Sheila Watt-Cloutier

The Arctic ice is receding each year, but just as irreplaceable is the culture, the wisdom that has allowed the Inuit to thrive in the Far North for so long. And it's not just the Arctic. The whole world is changing in dangerous, unpredictable ways. Sheila Watt-Cloutier has devoted her life to protecting what is threatened and nurturing what has been wounded. In this culmination of Watt-Cloutier's regional, national, and international work over the last twenty-five years, The Right to Be Cold explores the parallels between safeguarding the Arctic and the survival of Inuit culture, of which her own background is such an extraordinary example.
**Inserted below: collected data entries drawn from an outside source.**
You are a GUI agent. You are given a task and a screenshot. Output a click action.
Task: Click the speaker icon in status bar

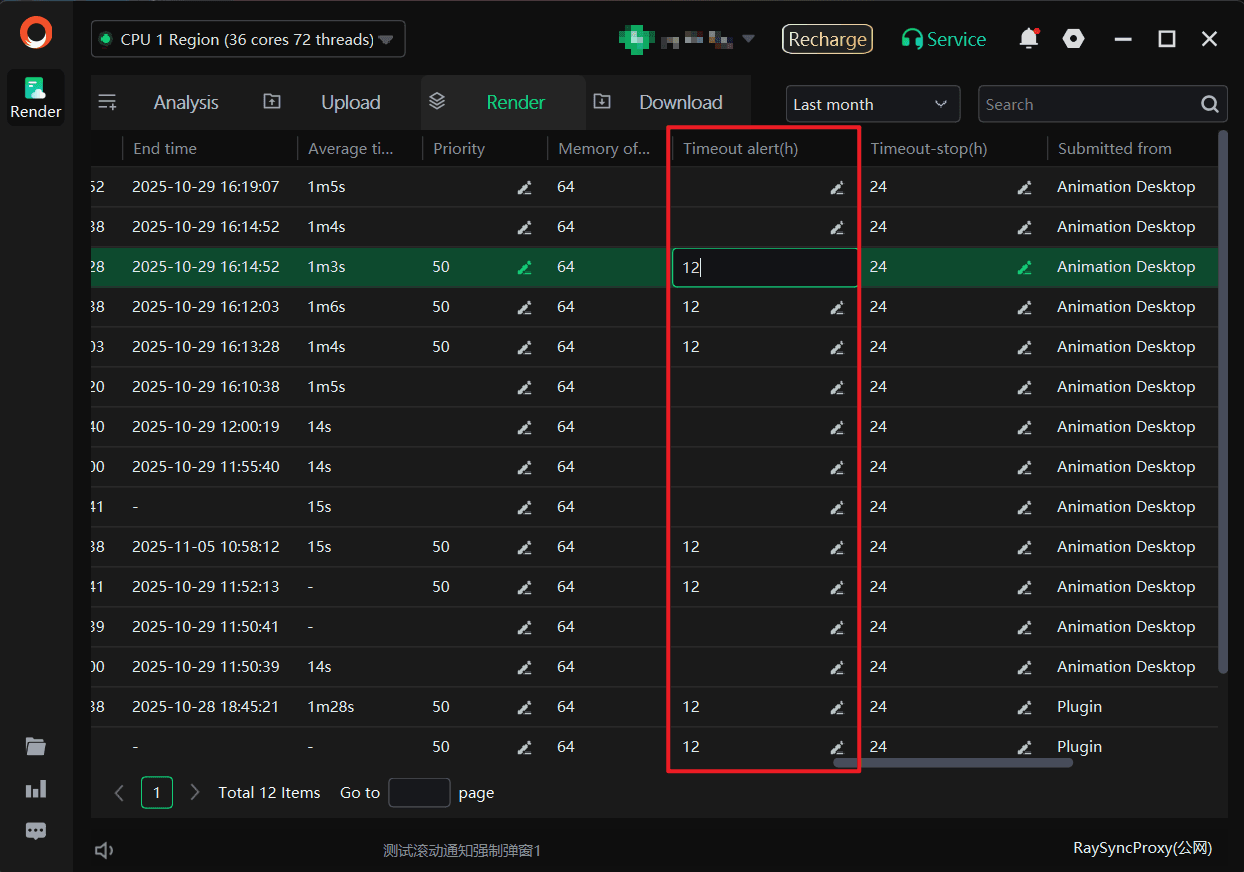[104, 850]
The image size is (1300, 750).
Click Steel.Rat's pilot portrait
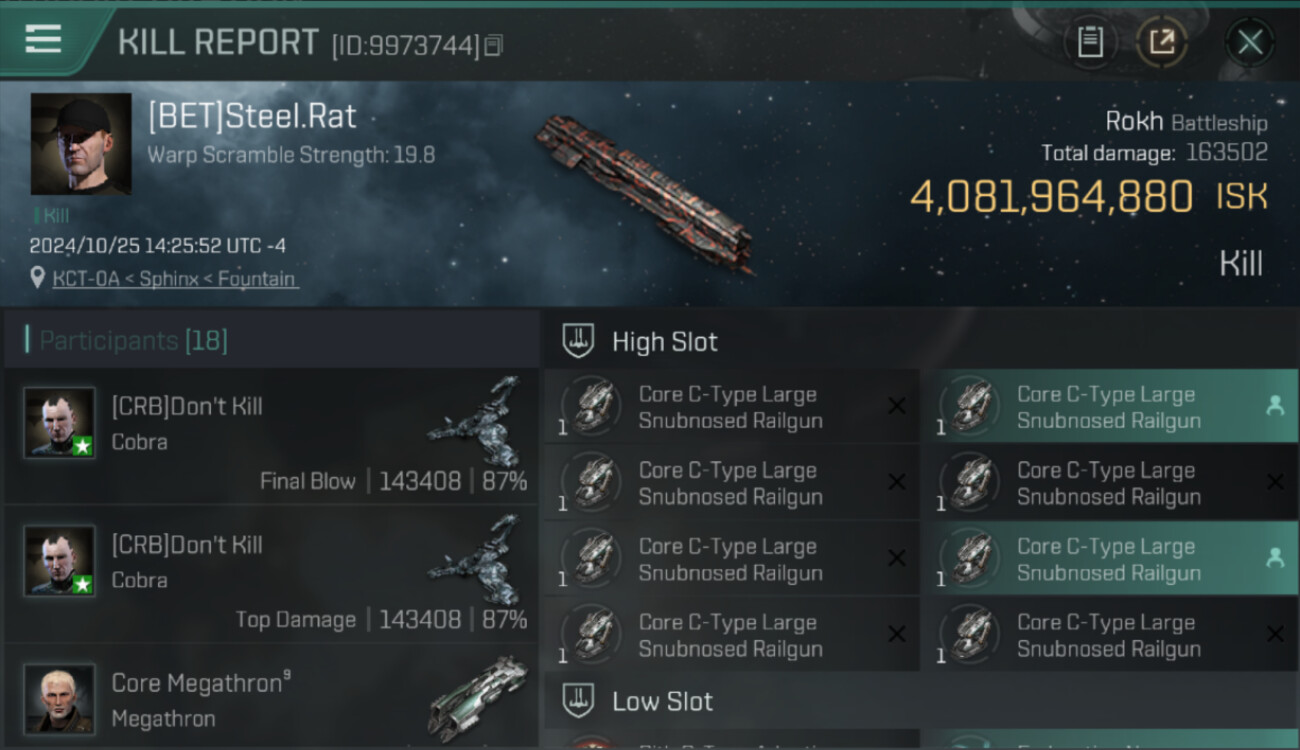(81, 144)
This is a human story of resilience, commitment, and survival told from the unique vantage point of an Inuk woman who, in spite of many obstacles, rose from humble beginnings in the Arctic to become one of the most influential and decorated environmental, cultural, and human rights advocates in the world.

 

The Break

Katherena Vermette

House of Anansi

When Stella, a young Métis mother, looks out her window one evening and spots someone in trouble on the Break – a barren field on an isolated strip of land outside her house – she calls the police to alert them to a possible crime.

In a series of shifting narratives, people who are connected, both directly and indirectly, with the victim – police, family, and friends – tell their personal stories leading up to that fateful night. Lou, a social worker, grapples with the departure of her live-in boyfriend. Cheryl, an artist, mourns the premature death of her sister Rain. Paulina, a single mother, struggles to trust her new partner. Phoenix, a homeless teenager, is released from a youth detention centre. Officer Scott, a Métis policeman, feels caught between two worlds as he patrols the city. Through their various perspectives a larger, more comprehensive story about lives of the residents in Winnipeg’s North End is exposed.

A powerful intergenerational family saga, The Break showcases Vermette’s abundant writing talent and positions her as an exciting new voice in Canadian literature.